Family and matrimonial law includes a wide range of issues, including:
Most of the time, family and matrimonial disputes can be resolved outside of the court system. One reason for this is that under the law, people must try to resolve their disputes using other methods before they consider going to court. And, most people prefer to solve disputes without involving the court. For the most part, the processes involved in family and matrimonial law are fairly similar.
In family and matrimonial law disputes—for example, the end of a marriage where there is a dispute over asset distribution or child custody—the first step is usually an informal negotiation. This typically means a discussion or exchange of letters between the disputing parties or their solicitors.
If this informal negotiation doesn’t end the dispute, the next step is an alternative method of dispute resolution: mediation, or collaborative law.
Mediation is a more formal method of negotiation where the people involved in the dispute meet with a trained mediator in a neutral place. The mediator is there to help them discuss the dispute and to help them reach an agreement they’re both happy with. However, the mediator can’t make any legally binding decisions, so mediation doesn’t always resolve the issue.
Collaborative law is a meeting or series of meetings where the specific objective is to reach an agreement everyone is happy with. For this process, both parties have solicitors who are trained in collaborative law, to help ensure they’re fairly represented and have all the information they need to make informed decisions. If the two parties can reach an agreement, they will sign legally binding documents that detail the arrangements that have been made.
The court system: If the alternative methods of dispute resolution are not effective, the disputing parties can apply to the court system for resolution. These cases are usually heard in the Family Division of the High Court, or the County Court.
To start the process, one party applies for a court order. For instance, if the issue relates to child custody, they might apply for a child arrangement order. The application is received and entered into the court system, and then a hearing date is set. The pre-trial hearing is the final chance to try and settle the dispute before the trial. If the dispute isn’t settled, then the date is set for trial. At the trial, both parties have the chance to give evidence, and can also call expert witnesses to give evidence. Once all of the evidence has been given, the judge makes a legally binding decision.
Even though the judge’s ruling is legally binding, it’s not enforced by the courts. This means that after the trial, it might be necessary to take more legal advice in order to ensure the judgment is carried out.
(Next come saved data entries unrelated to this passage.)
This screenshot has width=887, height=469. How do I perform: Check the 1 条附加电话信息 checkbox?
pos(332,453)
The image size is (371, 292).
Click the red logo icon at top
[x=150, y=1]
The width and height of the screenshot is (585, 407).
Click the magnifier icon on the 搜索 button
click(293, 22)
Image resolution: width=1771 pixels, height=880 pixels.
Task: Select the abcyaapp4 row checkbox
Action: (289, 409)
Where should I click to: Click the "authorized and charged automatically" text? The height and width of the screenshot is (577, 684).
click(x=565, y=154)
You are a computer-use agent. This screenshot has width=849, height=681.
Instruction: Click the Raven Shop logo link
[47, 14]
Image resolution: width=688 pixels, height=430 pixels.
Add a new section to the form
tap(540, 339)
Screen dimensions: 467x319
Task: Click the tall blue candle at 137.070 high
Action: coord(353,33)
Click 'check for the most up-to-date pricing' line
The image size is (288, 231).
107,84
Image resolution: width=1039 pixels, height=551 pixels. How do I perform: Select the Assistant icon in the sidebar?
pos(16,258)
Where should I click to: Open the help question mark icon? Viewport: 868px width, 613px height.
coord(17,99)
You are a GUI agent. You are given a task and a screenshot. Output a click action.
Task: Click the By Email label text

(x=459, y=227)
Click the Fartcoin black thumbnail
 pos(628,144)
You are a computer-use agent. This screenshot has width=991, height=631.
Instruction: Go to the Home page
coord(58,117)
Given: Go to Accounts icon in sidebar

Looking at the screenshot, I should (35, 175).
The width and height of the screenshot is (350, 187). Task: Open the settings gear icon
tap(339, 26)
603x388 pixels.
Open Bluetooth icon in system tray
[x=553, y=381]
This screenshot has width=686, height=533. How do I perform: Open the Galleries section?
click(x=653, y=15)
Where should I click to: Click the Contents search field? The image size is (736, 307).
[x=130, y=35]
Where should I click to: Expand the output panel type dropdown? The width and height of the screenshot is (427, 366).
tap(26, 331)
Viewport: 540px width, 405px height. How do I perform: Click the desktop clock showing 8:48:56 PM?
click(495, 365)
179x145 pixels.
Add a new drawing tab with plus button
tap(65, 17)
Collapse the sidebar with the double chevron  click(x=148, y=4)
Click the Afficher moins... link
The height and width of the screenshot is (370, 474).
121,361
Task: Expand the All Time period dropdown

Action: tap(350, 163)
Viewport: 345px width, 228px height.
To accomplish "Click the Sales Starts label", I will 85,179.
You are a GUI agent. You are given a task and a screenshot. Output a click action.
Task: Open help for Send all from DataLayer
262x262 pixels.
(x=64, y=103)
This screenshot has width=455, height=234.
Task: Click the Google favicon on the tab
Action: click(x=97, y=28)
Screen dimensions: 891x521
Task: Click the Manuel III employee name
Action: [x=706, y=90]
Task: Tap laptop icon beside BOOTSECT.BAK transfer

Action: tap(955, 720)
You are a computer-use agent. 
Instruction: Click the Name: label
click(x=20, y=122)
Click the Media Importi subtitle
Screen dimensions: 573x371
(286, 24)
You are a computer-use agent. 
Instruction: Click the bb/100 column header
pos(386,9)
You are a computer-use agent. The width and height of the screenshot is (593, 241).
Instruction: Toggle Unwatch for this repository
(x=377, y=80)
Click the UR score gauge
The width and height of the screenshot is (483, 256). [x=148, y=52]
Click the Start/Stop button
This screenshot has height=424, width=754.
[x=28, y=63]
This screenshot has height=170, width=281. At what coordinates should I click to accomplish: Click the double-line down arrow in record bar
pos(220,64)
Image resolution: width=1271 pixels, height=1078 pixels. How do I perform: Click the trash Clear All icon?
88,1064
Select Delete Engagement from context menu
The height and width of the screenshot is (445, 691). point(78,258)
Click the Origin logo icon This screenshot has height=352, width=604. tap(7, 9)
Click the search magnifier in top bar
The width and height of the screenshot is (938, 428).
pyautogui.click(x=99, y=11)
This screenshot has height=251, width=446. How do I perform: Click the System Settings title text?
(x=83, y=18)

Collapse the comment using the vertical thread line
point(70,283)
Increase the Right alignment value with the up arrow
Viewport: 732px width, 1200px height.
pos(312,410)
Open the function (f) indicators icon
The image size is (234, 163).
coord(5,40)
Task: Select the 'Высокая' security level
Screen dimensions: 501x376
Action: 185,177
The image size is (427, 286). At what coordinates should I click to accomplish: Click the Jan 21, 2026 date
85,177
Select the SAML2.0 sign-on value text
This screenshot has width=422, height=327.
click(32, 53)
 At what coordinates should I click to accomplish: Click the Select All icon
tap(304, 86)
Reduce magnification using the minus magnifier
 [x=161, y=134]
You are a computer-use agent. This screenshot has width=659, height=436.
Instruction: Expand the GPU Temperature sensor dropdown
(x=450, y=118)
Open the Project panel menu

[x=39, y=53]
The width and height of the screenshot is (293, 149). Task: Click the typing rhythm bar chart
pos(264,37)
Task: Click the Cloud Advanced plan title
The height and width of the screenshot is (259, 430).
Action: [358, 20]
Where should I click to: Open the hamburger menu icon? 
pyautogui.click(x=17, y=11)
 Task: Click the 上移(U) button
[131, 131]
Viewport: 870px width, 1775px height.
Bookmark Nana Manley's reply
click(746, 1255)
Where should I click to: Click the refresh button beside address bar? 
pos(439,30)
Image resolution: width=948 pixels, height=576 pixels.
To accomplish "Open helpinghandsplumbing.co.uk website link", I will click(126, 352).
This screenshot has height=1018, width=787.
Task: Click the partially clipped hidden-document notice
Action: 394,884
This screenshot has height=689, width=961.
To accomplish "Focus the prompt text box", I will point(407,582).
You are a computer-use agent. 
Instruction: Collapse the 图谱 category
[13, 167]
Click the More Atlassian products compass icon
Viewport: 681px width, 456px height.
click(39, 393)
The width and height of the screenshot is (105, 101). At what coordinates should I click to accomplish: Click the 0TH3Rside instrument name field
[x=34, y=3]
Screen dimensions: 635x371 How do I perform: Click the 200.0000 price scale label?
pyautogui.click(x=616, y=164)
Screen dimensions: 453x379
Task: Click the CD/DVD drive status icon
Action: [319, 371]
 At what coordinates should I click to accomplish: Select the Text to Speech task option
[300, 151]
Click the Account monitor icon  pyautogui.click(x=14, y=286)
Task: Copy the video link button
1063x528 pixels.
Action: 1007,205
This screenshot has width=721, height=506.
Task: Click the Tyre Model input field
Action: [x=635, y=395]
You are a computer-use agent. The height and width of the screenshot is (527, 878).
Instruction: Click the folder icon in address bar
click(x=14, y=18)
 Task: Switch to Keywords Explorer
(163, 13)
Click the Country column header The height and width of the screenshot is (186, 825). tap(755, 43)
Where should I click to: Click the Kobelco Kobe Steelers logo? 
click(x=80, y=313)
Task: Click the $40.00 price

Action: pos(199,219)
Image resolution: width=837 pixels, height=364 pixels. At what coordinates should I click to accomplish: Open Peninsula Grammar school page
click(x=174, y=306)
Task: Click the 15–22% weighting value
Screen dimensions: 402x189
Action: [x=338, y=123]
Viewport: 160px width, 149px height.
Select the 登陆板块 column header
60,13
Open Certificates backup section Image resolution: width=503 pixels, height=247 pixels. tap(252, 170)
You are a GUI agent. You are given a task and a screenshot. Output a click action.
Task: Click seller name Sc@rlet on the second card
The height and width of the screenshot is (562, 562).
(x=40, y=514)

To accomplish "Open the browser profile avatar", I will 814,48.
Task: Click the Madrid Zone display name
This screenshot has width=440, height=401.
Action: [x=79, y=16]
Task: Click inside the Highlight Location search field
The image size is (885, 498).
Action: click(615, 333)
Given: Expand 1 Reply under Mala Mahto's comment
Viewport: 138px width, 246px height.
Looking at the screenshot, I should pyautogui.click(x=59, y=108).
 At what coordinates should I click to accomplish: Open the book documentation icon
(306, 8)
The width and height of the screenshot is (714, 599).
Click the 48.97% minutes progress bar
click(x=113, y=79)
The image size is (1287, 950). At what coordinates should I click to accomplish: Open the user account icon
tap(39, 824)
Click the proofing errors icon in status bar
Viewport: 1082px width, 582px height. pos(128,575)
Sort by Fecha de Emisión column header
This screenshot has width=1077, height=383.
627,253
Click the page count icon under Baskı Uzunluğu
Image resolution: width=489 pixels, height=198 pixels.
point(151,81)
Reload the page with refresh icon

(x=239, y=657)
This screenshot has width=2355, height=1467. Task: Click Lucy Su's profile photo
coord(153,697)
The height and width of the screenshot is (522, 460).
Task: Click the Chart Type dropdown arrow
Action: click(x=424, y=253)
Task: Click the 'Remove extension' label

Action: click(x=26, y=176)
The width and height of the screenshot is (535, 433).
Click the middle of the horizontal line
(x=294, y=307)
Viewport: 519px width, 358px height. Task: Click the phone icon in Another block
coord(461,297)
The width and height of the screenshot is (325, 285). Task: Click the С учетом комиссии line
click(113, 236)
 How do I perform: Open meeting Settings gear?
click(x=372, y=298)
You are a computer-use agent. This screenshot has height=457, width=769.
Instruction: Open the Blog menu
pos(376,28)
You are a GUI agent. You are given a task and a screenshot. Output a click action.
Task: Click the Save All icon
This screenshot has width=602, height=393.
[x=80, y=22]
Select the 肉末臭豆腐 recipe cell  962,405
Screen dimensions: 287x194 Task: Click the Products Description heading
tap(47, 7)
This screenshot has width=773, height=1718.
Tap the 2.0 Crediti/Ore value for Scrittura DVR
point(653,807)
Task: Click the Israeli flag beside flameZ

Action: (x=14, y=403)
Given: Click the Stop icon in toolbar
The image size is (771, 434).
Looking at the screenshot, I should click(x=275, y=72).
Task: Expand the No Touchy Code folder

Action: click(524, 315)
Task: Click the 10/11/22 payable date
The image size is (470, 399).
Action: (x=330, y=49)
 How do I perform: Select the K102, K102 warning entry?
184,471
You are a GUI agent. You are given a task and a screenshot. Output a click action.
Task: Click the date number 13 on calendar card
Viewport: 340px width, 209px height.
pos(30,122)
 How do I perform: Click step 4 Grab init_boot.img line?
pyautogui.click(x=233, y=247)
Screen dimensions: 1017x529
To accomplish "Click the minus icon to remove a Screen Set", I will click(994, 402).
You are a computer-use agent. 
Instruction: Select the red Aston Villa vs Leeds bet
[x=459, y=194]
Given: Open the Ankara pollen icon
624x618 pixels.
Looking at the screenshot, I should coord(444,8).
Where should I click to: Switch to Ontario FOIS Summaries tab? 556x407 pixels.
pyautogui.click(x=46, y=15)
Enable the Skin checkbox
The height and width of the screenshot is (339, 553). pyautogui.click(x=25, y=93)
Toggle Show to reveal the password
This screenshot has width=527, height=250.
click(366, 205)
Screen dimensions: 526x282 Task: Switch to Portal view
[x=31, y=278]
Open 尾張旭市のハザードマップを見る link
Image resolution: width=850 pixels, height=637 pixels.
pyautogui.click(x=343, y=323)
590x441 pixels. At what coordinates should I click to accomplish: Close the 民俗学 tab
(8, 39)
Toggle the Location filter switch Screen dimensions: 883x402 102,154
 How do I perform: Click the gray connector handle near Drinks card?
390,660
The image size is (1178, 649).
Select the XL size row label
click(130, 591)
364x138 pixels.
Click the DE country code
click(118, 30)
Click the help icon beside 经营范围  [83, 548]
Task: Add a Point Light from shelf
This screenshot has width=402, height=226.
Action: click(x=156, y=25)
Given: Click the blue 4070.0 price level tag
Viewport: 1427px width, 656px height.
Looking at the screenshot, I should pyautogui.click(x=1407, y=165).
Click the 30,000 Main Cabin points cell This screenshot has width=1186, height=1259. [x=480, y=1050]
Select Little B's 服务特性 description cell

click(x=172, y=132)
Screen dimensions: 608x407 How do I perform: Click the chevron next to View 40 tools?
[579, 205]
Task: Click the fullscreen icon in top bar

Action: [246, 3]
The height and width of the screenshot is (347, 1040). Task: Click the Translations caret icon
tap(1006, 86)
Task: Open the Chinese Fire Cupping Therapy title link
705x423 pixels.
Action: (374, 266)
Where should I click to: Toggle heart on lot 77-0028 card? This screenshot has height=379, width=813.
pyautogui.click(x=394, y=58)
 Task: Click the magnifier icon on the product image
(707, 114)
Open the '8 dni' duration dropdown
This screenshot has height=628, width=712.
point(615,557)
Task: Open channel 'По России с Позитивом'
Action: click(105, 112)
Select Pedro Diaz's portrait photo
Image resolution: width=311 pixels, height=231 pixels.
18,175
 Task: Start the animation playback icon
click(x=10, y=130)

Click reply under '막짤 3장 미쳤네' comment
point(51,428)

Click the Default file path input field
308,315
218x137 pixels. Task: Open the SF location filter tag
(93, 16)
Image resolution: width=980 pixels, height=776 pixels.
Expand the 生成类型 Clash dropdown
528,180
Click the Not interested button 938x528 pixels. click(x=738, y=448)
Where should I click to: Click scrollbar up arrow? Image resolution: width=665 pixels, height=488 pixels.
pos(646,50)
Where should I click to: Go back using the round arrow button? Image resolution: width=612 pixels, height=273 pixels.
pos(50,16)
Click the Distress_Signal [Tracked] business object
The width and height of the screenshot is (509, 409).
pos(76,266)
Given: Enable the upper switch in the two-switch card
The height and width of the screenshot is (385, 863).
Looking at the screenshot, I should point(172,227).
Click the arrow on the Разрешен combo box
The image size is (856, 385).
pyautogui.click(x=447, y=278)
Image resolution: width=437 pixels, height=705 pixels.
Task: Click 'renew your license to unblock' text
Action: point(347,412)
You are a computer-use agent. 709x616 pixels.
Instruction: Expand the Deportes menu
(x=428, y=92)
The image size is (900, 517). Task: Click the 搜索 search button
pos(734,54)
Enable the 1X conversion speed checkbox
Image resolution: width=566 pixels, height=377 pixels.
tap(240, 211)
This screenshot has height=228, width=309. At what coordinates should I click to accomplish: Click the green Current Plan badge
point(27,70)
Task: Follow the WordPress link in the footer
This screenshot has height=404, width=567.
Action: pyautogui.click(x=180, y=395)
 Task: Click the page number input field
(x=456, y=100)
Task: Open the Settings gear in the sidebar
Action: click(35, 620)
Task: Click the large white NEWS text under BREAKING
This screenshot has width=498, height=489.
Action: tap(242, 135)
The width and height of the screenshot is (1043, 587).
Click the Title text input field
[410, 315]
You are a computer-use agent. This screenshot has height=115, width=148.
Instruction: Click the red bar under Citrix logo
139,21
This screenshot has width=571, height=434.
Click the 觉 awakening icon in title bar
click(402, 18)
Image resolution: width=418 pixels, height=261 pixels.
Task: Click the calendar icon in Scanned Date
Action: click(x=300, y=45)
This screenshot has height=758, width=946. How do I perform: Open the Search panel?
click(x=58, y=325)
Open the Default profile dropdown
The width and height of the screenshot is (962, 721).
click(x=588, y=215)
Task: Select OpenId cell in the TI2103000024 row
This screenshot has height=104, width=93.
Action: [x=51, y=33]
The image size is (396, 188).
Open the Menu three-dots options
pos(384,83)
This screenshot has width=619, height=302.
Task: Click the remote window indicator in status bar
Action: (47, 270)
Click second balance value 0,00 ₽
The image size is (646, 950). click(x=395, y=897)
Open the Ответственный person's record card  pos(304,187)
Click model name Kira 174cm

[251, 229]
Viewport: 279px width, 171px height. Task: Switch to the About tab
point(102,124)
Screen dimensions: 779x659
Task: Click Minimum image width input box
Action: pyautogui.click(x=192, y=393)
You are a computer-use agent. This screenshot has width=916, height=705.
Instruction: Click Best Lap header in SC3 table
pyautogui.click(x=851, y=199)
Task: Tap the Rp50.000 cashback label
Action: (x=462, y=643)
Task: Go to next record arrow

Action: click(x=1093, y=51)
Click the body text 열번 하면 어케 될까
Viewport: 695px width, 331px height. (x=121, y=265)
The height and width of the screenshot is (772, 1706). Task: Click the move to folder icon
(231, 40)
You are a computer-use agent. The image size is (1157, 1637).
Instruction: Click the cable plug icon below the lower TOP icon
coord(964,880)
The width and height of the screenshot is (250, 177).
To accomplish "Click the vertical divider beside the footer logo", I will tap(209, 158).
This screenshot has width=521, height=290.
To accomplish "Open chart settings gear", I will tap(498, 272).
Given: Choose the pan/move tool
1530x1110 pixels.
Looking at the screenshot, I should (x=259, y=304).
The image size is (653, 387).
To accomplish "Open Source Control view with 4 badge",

Family and matrimonial law covers many issues relating to families, and while a solicitor isn’t legally required for all of them, there are many situations where their help is invaluable.
Depending on the situation, some people might be eligible for legal aid for family and matrimonial law issues. In general, legal aid can apply in cases where someone has been a victim of domestic abuse, where a child has been hurt or threatened, or when someone is unable to represent themselves in court.